Project Defunct: Token Scanning is Coming to GHE
Nothing like making a total dickhead out of yourself. Nothing in the world like it, nosireebob.
— Hiro Protaganist, in Neal Stephenson’s Snowcrash
silicone-tape is a simple flask app for preventing embarassing “leaks” in pushes to GitHub Enterprise, with an eye towards
preventing the author from looking silly. The author takes notes on and makes frequent pushes-to a GHE instance at work, and is resistant to requiring pull requests for diary repos and note files. This is absolutely not a static analyzer, it’s meant to prevent the person pushing to GHE from looking like a jerk.

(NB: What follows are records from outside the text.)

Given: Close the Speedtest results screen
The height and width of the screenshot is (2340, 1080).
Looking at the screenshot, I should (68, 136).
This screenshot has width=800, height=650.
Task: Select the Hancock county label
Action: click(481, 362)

silicone-tape currently checks pushed data for the following conditions:
| Problem | Action | Likely More-Useful On |
|---|---|---|
| GHE auth token raw in push | Recursively-rebase entire repo until no active tokens are found and then send user who pushed a chiding email | GitHub.com and GHE |
| Suspected plaintext password | Mail user who pushed to look and have a good think about this content. | GitHub.com and GHE |
| Explicit username reference | Send user who pushed a chiding email | GitHub.com |
| Explicit internal hostname reference | Send user who pushed a chiding email | GitHub.com |
Naïvely. Currently a few heuristic rules are stored in the script consisting of commands and arguments that indicate a password (i.e. curl -u). Rules are parsed into keywords (likely a command name) and command/argument pairs that more-strongly suggest a password on the commandline. Content is scraped from GitHub, rule regexes are applied, and candidate password data is extracted. To reduce spurious alerts, candidate password data is fed into a shell eval and the result is considered for string length. This can be very dangerous but the use case for this script is personal/small-teams so this is currently considered a trust-fall. And please run this script as a minimally-permissioned user in a bare directory.
The password finding functionality will probably choke trying to parse a line with a BASH subshell.
If you’re using GitHub Enterprise, pop this up on any internal host that can be reached by a GHE webhook and can send email. This should work-out okay for GitHub.com too, but explicit usernames and located through system lookups and hostsnames are identified by DNS queries, so mileage is limited.